■ Task statement:
Your answer should be the line that contains "Click 替换零部件 menu entry" and each line after it, restated word for word through the final line of the entries.

____ Record excerpts

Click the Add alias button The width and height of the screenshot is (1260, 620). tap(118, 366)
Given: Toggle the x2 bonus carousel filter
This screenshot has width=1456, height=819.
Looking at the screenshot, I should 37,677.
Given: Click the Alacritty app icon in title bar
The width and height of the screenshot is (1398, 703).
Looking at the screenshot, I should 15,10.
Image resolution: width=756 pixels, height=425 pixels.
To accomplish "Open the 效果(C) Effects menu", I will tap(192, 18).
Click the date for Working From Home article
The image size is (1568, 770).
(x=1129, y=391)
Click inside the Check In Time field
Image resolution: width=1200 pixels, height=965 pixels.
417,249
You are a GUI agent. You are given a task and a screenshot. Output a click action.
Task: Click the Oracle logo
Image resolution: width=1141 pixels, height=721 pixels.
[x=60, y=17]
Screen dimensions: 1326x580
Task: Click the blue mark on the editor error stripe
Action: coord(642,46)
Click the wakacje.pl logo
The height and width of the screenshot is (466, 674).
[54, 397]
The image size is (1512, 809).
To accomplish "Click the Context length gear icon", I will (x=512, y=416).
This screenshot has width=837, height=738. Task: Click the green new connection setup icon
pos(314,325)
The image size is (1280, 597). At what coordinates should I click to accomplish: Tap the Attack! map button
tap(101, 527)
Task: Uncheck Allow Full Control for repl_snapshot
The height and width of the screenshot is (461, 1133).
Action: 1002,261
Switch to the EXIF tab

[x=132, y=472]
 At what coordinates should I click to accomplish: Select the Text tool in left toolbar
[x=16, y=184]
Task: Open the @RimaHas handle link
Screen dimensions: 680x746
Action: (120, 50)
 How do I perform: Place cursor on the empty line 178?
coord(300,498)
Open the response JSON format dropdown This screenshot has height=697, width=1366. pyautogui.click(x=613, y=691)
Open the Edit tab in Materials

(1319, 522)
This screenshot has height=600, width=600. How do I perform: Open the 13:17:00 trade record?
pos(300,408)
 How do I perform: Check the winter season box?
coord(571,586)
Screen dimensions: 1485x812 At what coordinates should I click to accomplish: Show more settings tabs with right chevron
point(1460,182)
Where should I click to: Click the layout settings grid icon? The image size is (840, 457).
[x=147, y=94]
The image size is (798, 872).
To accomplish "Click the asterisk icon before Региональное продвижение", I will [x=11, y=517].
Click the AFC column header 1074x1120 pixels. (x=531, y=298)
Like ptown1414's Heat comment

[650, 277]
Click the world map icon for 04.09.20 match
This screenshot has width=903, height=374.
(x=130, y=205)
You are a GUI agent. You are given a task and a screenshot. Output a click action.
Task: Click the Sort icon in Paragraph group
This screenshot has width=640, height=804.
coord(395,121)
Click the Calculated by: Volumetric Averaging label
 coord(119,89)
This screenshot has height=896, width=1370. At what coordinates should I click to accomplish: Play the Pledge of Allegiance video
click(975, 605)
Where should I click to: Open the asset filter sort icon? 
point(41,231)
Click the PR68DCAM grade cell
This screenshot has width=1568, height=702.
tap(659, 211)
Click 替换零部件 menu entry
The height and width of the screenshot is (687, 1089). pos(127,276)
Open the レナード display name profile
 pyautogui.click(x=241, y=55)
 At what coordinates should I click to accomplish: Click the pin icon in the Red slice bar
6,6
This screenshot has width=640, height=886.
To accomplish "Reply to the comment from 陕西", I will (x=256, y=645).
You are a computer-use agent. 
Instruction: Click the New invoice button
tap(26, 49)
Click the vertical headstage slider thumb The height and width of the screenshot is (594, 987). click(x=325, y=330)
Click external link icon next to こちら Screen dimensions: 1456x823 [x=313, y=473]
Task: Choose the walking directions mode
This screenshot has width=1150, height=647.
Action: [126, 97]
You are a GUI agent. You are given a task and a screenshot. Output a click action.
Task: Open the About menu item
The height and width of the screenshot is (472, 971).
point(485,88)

________

■ Written solution:
Click 替换零部件 menu entry
The height and width of the screenshot is (687, 1089). pos(127,276)
Open the レナード display name profile
 pyautogui.click(x=241, y=55)
 At what coordinates should I click to accomplish: Click the pin icon in the Red slice bar
6,6
This screenshot has width=640, height=886.
To accomplish "Reply to the comment from 陕西", I will (x=256, y=645).
You are a computer-use agent. 
Instruction: Click the New invoice button
tap(26, 49)
Click the vertical headstage slider thumb The height and width of the screenshot is (594, 987). click(x=325, y=330)
Click external link icon next to こちら Screen dimensions: 1456x823 [x=313, y=473]
Task: Choose the walking directions mode
This screenshot has width=1150, height=647.
Action: [126, 97]
You are a GUI agent. You are given a task and a screenshot. Output a click action.
Task: Open the About menu item
The height and width of the screenshot is (472, 971).
point(485,88)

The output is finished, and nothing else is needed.